Komisch: ein verhaltener Beginn. Kein Saus und Braus, wie es zu vermuten war von einem auf Glamour und Chuzpe festgelegten Spice Girl. Der mittelmäßige Opener „Feels so good“ jedenfalls ist von einer Transparenz und Unaufdringlichkeit, als fühlte sie sich wirklich wohl in ihrer Haut, die zur Melanie gewachsene Mel B. Es geht betulich weiter, und irgendwann wird schmerzlich klar: Diesem Album fehlt alles, was die Spice Girls groß machte – Verve, Power, Tempo. Plinkersoulpop mit Hupfdohlenchorsätzen, müde, verhalten, weder hot noch cool, sondern lauwarm.

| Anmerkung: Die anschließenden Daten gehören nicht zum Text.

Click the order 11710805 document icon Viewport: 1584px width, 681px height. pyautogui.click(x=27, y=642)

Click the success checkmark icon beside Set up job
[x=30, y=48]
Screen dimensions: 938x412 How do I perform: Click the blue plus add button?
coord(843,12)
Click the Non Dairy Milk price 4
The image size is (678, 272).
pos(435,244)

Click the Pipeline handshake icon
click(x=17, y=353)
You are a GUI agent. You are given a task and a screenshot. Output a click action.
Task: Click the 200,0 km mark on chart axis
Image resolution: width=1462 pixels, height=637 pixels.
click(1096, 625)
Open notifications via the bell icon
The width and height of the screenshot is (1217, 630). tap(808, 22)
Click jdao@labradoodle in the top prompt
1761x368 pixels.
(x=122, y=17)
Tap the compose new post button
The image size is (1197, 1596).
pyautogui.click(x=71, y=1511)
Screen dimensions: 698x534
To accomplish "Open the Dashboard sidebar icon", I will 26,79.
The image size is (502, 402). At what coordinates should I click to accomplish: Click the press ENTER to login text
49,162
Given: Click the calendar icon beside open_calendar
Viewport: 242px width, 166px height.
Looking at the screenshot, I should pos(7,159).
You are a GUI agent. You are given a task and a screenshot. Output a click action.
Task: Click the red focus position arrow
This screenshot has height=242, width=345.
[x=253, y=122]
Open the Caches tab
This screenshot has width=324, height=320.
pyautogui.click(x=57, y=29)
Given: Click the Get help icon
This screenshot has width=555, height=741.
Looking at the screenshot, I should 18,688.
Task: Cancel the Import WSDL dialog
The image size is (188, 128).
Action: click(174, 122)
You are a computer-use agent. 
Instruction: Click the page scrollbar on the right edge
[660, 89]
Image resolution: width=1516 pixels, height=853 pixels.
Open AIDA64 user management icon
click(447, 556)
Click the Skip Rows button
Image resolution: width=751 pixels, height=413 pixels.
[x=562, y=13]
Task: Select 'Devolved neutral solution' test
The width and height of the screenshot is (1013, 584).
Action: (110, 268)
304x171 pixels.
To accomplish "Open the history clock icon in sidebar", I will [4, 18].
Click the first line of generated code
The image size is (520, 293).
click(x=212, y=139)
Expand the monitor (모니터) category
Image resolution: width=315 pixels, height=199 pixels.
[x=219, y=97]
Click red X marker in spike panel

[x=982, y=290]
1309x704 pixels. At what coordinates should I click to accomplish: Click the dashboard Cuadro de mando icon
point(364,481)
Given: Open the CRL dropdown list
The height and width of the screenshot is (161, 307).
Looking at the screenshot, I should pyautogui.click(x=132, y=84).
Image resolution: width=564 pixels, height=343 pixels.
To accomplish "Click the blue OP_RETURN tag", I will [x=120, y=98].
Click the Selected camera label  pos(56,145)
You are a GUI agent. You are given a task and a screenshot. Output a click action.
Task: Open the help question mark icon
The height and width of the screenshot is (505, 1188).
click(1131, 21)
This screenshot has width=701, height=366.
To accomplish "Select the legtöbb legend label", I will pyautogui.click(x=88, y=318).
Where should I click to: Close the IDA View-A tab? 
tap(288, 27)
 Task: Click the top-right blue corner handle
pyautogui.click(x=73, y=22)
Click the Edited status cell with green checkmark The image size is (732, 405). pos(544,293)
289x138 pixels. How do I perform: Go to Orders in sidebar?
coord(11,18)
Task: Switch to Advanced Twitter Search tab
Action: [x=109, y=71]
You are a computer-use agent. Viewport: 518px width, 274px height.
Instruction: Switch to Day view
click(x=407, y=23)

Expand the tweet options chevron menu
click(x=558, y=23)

Nur bei „Step inside“ fängt das Plinkern an zu perlen, nur hier geht die Seichtheit über in eine mit Latinprisen abgeschmeckte Leichtigkeit, die guten Chartspop auszeichnet.
Michael J. Sheehy
„Sweet blue Gene” (2000)
Es war einmal ein Sänger, den seine Arbeit bei einer zwar in Fachkreisen geschätzten, jedoch nur mäßig erfolgreichen Band namens Dream City Film Club nicht ausfüllte. Und wegen des mäßigen Erfolgs hatte der Sänger auch keine Mittel, sein Solowerk zu realisieren. „Ich habe mich bei Freunden verschuldet, um dieses Album produzieren zu können“, sagt Michael Sheehy, und seine Freunde werden sicher berührt und bewegt sein von der Stille, Konzentration und streichergetragenen Würde dieser Songs, doch um ihr Geld wird ihnen sicherlich ein wenig bange werden. Solche Musik spielen zwar Freie Senderkombinate rücksichtslos tagsüber, aber kein anderer Sender selbst nachts nicht, zu schweigen von MTV und Viva. Ein zauberhaft trauriges, verhuscht produziertes Album für Nachtschwärmer und all jene, die schon immer mal hören wollten, wie es klingen könnte, wenn Tim Hardin und Peter Green gemeinsam den Blues haben.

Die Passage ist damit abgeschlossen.